Extracted data entries
= = = =

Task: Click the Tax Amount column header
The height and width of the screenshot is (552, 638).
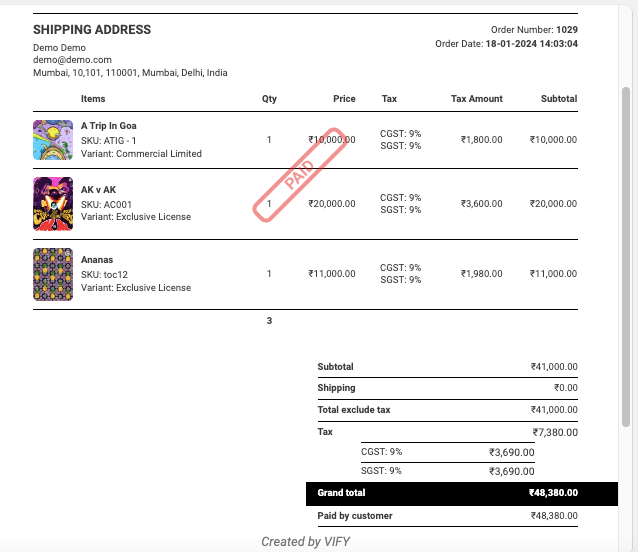Action: point(477,99)
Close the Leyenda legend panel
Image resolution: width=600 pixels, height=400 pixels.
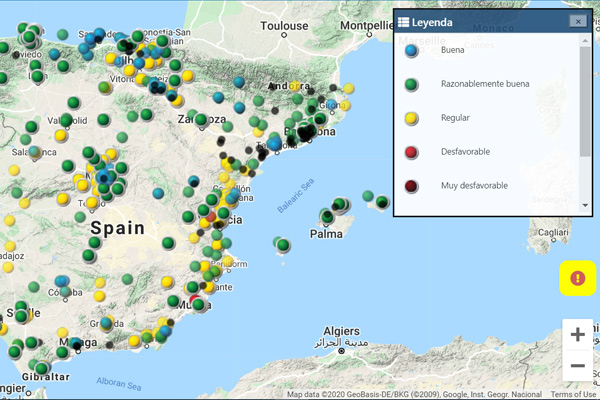578,21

= = = =

**WORK INSTRUCTION:**
Give again, exactly as written, the lines from the one with "The height and" through the last line of the entries above, but skip the pictures.

**SOLUTION TO THIS EXERCISE:**
The height and width of the screenshot is (552, 638).
Action: point(477,99)
Close the Leyenda legend panel
Image resolution: width=600 pixels, height=400 pixels.
578,21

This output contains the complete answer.